[Tex/LaTex] New lines and TeX: difference between ^^J and ^^M

line-breakingtex-core

What is a new line for TeX in the following contexts:

  1. When reading from a file.
  2. When writing to a file.
  3. After having read a % character.
  4. In a \scantokens.

I am asking in particular because the following code only typesets A:

\documentclass{minimal}
\begin{document}
\catcode`\%=12
\def\foo{\scantokens{A%    

B}}
\show\foo
\catcode`\%=14
\foo
\end{document}

So my main question is: how does % know where to stop gobbling characters?

EDIT: Adding the two lines

\catcode`\^^M=12 
\newlinechar`\^^M

before the definition of \foo is instructive: then the definition actually contains new-lines, and the comment stops gobbling where we expect.

EDIT2: pdflatex sets \newlinechar`\^^J and \endlinechar`\^^M (see Harald's concise answer below for what these are).

Best Answer

  1. I think that what constitutes the end of line upon reading from a file is hardcoded according to whatever operating system you are running on. And that end of line is represented by the character whose number is \endlinechar.
  2. When writing, the character whose number is \newlinechar will trigger the end of a line. Again, the exact result in the output file is hard coded, depending on your operating system.
  3. See #1.
  4. Usually, the argument to \scantokens is treated as a single line. Thus a percent sign in the argument to \scantokens will end input from this argument.
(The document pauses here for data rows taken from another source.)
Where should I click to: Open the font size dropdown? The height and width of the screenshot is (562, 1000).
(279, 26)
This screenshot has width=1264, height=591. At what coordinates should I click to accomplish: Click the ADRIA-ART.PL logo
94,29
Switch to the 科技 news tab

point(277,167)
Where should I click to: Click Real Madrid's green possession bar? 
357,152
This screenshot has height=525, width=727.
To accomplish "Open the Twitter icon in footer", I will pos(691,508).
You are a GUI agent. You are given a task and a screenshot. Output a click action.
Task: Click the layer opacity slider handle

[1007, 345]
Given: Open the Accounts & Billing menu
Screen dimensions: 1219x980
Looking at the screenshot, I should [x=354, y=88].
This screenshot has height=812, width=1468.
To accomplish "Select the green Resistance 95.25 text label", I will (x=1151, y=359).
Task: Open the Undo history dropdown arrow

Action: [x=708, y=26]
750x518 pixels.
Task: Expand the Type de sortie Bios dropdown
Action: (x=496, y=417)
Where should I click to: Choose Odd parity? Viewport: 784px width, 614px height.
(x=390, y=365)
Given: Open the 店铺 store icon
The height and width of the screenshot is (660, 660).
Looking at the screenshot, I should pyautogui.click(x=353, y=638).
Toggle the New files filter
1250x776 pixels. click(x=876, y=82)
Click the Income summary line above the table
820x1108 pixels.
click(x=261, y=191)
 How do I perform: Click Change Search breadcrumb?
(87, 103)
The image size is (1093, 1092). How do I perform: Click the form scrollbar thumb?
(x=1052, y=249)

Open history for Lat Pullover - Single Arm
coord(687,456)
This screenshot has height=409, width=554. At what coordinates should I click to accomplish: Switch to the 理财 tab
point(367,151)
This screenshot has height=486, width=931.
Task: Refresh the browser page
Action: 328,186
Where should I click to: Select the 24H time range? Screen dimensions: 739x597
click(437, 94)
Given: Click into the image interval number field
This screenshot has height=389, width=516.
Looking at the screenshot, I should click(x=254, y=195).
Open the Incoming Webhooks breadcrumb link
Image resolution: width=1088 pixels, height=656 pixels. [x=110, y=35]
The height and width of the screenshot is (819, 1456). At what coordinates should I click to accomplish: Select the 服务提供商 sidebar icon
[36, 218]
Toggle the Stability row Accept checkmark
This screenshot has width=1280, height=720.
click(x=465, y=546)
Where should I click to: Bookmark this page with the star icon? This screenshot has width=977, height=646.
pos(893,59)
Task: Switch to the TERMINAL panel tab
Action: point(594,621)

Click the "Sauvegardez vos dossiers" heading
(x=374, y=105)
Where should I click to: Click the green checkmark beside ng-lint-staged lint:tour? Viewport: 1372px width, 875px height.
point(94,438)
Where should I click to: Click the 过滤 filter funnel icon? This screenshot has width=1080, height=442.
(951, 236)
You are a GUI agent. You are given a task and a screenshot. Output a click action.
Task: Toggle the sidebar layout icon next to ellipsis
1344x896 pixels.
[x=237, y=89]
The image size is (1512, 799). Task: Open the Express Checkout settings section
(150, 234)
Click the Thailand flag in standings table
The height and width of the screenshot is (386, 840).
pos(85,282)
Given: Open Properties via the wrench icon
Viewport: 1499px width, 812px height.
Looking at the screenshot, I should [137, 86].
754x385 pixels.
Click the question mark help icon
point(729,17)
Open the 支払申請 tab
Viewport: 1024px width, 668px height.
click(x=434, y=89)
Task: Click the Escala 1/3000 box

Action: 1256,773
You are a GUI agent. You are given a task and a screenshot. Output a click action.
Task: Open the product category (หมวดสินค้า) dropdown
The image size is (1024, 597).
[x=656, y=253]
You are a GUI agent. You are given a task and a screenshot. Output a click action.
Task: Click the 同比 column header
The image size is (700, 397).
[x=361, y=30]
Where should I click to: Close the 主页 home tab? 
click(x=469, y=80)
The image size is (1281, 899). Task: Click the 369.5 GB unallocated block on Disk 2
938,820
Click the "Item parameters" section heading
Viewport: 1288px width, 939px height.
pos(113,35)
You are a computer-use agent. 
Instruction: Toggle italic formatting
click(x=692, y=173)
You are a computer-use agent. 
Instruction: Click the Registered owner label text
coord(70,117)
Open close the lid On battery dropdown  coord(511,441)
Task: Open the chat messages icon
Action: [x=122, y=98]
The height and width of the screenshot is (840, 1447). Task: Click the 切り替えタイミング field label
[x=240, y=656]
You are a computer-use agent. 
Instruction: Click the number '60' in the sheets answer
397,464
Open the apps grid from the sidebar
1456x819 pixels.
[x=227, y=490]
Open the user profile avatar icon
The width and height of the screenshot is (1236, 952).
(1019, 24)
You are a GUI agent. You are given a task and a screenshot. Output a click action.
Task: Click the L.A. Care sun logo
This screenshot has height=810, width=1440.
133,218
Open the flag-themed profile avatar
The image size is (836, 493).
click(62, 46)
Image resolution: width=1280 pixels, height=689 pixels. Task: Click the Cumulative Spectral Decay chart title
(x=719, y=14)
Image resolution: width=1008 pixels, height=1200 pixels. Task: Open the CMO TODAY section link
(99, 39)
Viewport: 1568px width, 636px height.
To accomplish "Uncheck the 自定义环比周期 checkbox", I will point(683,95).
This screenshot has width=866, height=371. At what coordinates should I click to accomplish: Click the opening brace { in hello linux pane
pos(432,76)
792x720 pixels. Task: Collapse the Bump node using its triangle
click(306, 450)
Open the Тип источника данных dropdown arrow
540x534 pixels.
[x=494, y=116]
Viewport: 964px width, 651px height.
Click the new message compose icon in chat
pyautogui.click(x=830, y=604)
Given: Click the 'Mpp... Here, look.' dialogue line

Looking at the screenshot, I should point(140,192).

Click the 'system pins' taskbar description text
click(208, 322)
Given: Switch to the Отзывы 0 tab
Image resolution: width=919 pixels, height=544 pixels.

However, any occurrences of the character whose number is \newlinechar will be used to split the argument into several lines.

To bring all these ideas together, consider the plain TeX file

\newlinechar=2
{\catcode`\%=12
 \gdef\foo{\scantokens{abc%xyz^^Bdef}}}%
\endlinechar=`X
\foo%
\bye%

which will typeset the text “abcdefX” .

(Edited to take into account what I learned about #4 from the comments.)